On the other hand, I have an idea of complexity in wine that I believe in; I know it when I taste it. I also bet that a group of reasonably-experienced tasters would tend to agree on the presence and absence of complexity among a collection of wines tasted together; and further, that they'd mostly agree on relative grading of complexity among the wines they agree are complex.

As to Oregon vs. Burgundy Pinot-based wines, with respect to complexity, and speaking personally, not all Burgundies are complex (and the simple ones can nevertheless be extremely lovely), but many are, while only one or two of the west coast US wines I've tasted (Californian or Oregonian) are even in the ballpark.

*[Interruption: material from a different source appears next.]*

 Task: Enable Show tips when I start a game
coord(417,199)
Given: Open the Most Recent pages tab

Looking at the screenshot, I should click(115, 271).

Okay, next we tackle elegance ...
 
I could agree with every single point Robert and Ian make and not think that complexity is objective in the sense of universally shareable. With regard to all tasters agreeing, it is worth remembering that Augustine was wrong when he said securis judicat orbis terrarum. The whole world judged that the sun moved around the earth and that the species were fixed, and they were wrong nevertheless. There are other examples. Scientists did learn from that humbling experience. More of us could follow suit.
 
Are there universally sharable experiences? These are objective?

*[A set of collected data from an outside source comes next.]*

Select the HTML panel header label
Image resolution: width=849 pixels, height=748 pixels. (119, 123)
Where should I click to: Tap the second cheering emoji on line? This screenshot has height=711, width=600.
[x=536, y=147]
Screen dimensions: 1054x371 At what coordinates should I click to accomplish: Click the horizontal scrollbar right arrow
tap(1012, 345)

I don't put forth tasters agreeing as the standard of eternal truth; but the plausibility does militate in favor of the idea of complexity in wine as a genearlly-discernible attribute, not merely capricious fancy of the random taster.

As to Augustine, at his time, was prevalent thinking that the sun revolved around the earth, or that the earth was flat? Either way, humankind had to pass through a phase of comprehending the earth and sun in a simple spatial relationship, before getting comfortable at scale with the refinement of this concept expressed by Copernicus. The idea of lightwaves flowing, wave-like, through ether preceded that of electromagnetic propagation through empty space and special relativity. In community mind, as in biological evolution, the adjacent available is predicated on preceding development. In this state of affairs, humility is apt, as you say, but not paralysis because of uncertainty.
 
Things that are universally shareable may not be objectively ascertainable, but since no one doesn't share the experience, it doesn't much matter. Things that are objectively real don't need our assent: whether or not you believe in gravity, it believes in you.

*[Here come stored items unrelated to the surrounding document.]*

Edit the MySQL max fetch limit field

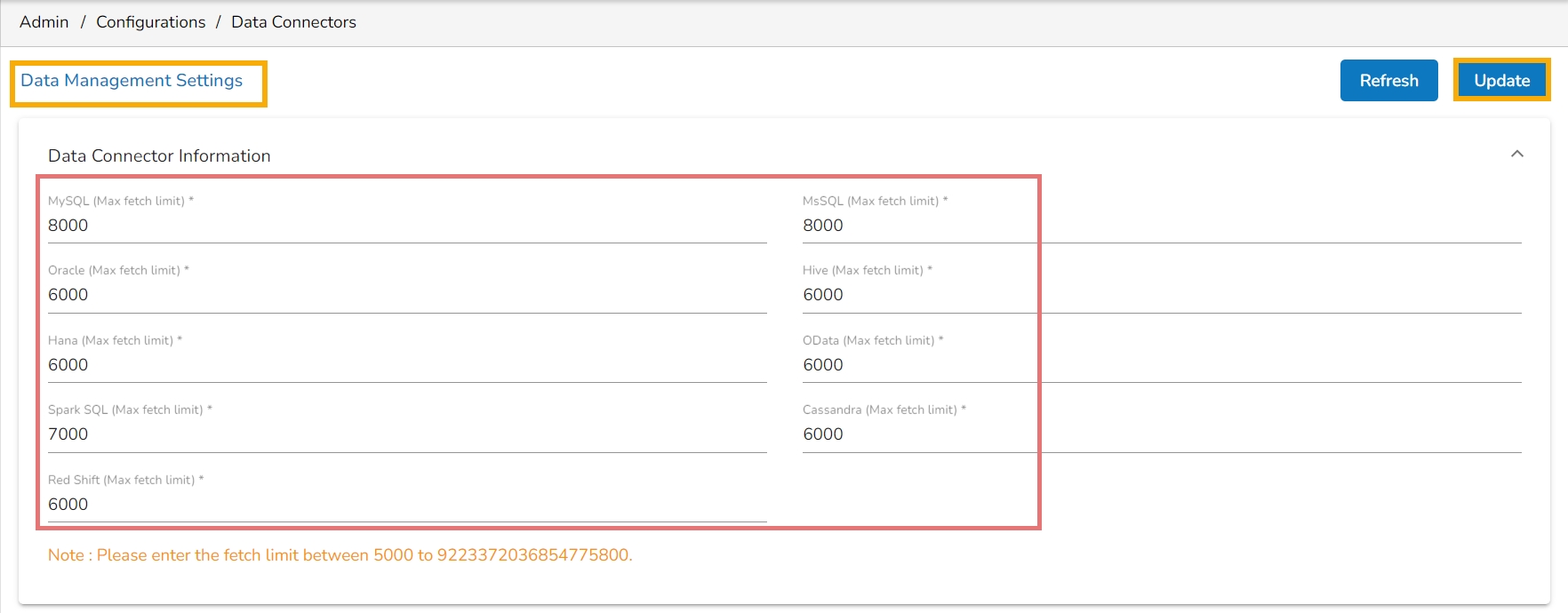point(406,226)
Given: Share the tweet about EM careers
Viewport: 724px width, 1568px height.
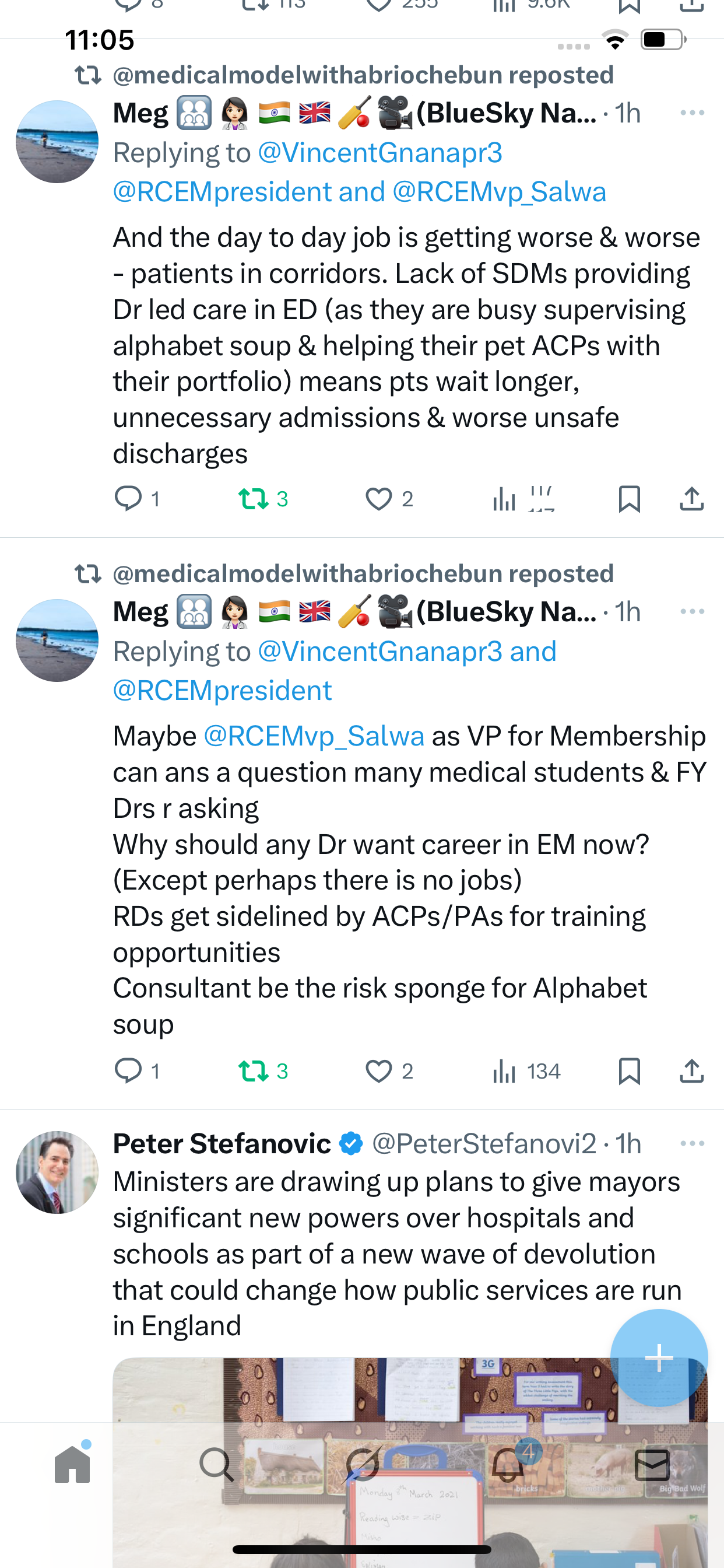Looking at the screenshot, I should [691, 1070].
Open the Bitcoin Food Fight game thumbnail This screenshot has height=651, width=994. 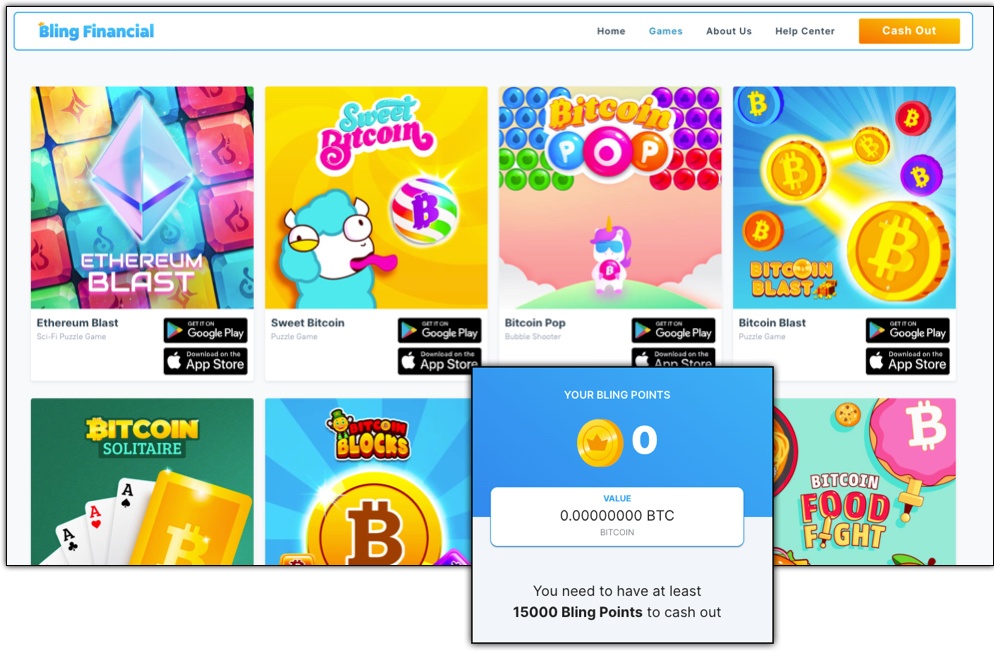(x=865, y=482)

There is nothing about the earth being flat that precludes the sun revolving around it and for along time people believed both things. The only thing necessary thing for wondering about that conclusion was to care about how planets seemed to bounce about, and there were very early doubters of the Ptolemaic system (planet, I am told, means wanderer in some ancient language or another or the word in that language meant that, or something like that, maybe) No doubt they were dismissed as Kant dismissed believers in evolution and burgundy lovers are dismissing Oregon pinots as capable of complexity. Of course, a lot of kooks get dismissed too. But my point was that a lot of people agreeing with you doesn't mean anything more than that you will win a vote.
 
originally posted by Ian Fitzsimmons:
... you may say a certain wine tastes of cherries but, to the extent your neighbors (figuratively speaking) agree with you at all, it could be very difficult to agree on whether the flavor is very cherry, medium cherry, or just a bit cherry. This would be true in most dimensions of a wine's description except, to some extent, those correlating to measurable physical attributes, such as, say, pH, abv, and RS, where the personal tasting/smelling experience can be validated by reference to jointly-accessible visual information.

Just to add to the complexity (there's that word again!), grapes share some of the same molecules that are in other fruits and vegetables. When someone says they smell bell pepper in their Cabernet Franc, they may be smelling 2-isobutyl-3-methoxypyrazine, which also exists in bell peppers and gives them that characteristic "green" smell.

I suppose you could define complexity as the presence of higher than average number of such volatile flavor and aroma-producing molecules, but in balance so one does not dominate. But you are still left with the issue of individual sensitivities and perceptions.